Il faut souligner qu’un type de biens pose problème : il s’agit des immeubles, tels que les locaux des immeubles affectés à un service public et les réserves naturelles, qui méritent de s’y attarder.

  • Dans l’arrêt Ville de Grasse du 25 janvier 1985, le rez-de-chaussée d’un immeuble avait été considéré comme faisant partie du domaine public car il faisait partie d’un immeuble qui en faisait lui-même partie. Mais aujourd’hui, cette solution n’est plus retenue car la personne publique exploitant les immeubles se voit limitée : elle ne peut aliéner ces biens qui font partie du domaine public par le biais de la théorie de l’accessoire.
  • On soumet de façon excessive certains étages de ces immeubles à une protection démesuréeau regard de leur non-affectation. Il faudrait appliquer une division des volumes. La première fois que le Conseil d’Etat a accepté de ne pas appliquer la théorie de l’accessoire à des immeubles en volumes, ce fut dans l’arrêt du 24 janvier 1990 Boulier où il avait considéré qu’un étage d’un immeuble affecté au service public de l’éducation, faisant donc lui-même partie du domaine public, occupé par des appartements de fonction, ne faisait pas partie du domaine public. C’était un arrêt isolé que le Conseil d’Etat a confirmé récemment. Dans l’arrêt du 11 décembre 2008 Perraud, concernant des locaux du Crédit municipal de Paris, affectés à un service public, mais plus précisément à propos d’appartements loués à des particuliers au sein même de ces locaux, le juge a refusé d’appliquer la théorie de l’accessoire et a dit que ces appartements ne faisaient pas partie du domaine public car ils ne répondaient pas individuellement aux critères du domaine public et n’en constituaient pas non plus un accessoire.
  • Dans le même sens, l’arrêt de section du 28 décembre 2009 Brasserie du théâtre : le théâtre fait bien partie du domaine public en raison de son affectation au service public culturel, mais le juge n’a pas appliqué la théorie de l’accessoire aux locaux de la brasserie car elle bénéficiait d’une entrée dissociée de celle du théâtre, car le contrat la liant à la commune ne lui imposait aucune sujétion, et car elle ne participait pas au service public. Cet arrêt, rendu en section et postérieurement au Code général de la propriété des personnes publiques, et le raisonnement très détaillé du juge, marque une volonté du Conseil d’Etat de manifester le fait qu’il entend désormais s’inscrire dans la tendance tracée par le code de réduction du domaine public.
  • Dans les réserves naturelles, faut-il considérer que toutes les parcelles appartiennent au domaine public ou doit-on différencier certaines parcelles ? Les parcelles occupées par le manadier ne font pas partie du domaine public selon un arrêt du Conseil d’Etat du 8 juin 2005 Syndicat pour la protection de la Camargue.

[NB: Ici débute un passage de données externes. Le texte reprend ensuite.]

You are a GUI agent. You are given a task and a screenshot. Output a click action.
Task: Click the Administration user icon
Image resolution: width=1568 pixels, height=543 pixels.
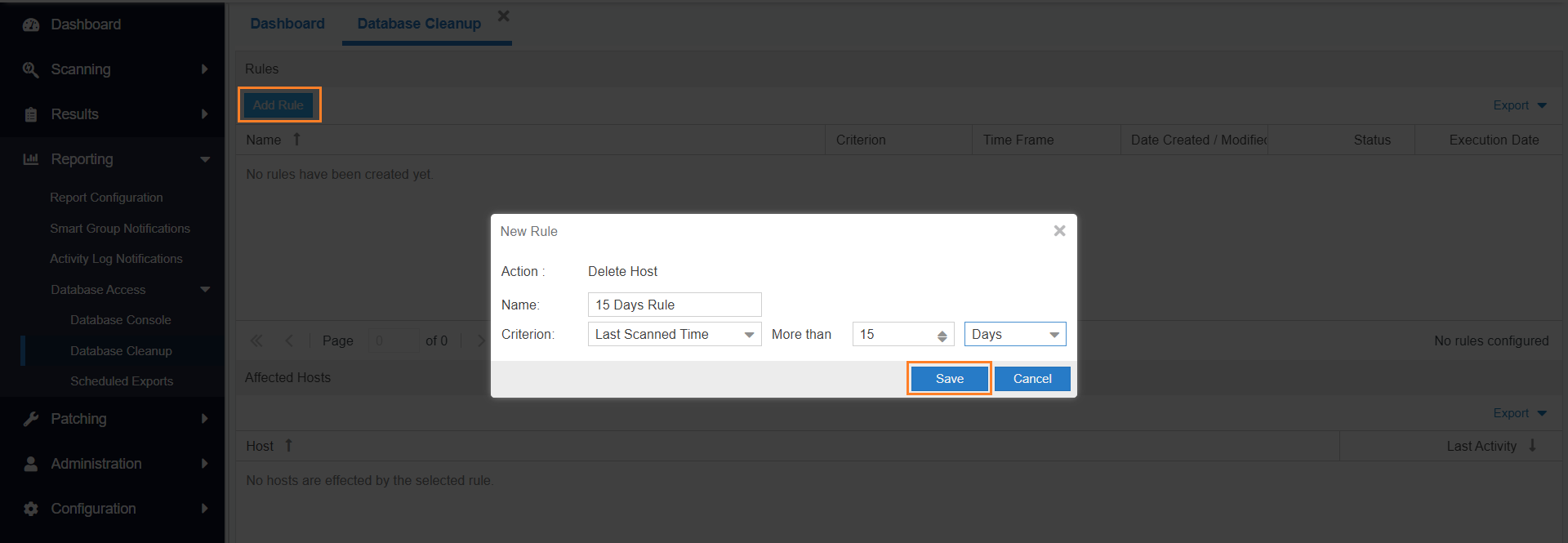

La théorie de l’accessoire est toujours utilisée pour les meubles, mais le juge est plus réservé pour les immeubles.

Conseils bibliographiques

  • note sur l’arrêt du 11 décembre 2008, Olivier Févrot, Logements d’habitation, consistance du domaine public et application restrictive de la théorie de l’accessoire, AJDA 2009, p.828

B) La domanialité publique par anticipation ou virtuelle

La jurisprudence a accepté pendant un temps cette idée de domanialité publique virtuelle, qui consiste à considérer qu’un bien qui fera l’objet d’une affectation future puisse être incorporé par anticipation au domaine public. Ce fut le cas dans l’arrêt du Conseil d’Etat du 6 mai 1985 Eurolat c./ Crédit foncier de France, ainsi que dans l’avis du Conseil d’Etat du 31 janvier 1995. Lorsque le juge était saisi de cette question, le critère déterminant qu’il retenait pour accepter l’application de cette théorie était celui du caractère certain des aménagements futurs : c’est l’arrêt du Conseil d’Etat du 29 novembre 2004 ASF.

Aujourd’hui, cette théorie n’a plus lieu d’être car le Code général de la propriété des personnes publiques a entendu y mettre un terme : le code ne vise nullement les biens qui recevront dans le futur une affectation au service public, mais les seuls biens qui ont une affectation réelle et actuelle.

Les rédacteurs du code ont voulu mettre un terme à la domanialité publique virtuelle de façon certaine, afin de cantonner, de restreindre le domaine public.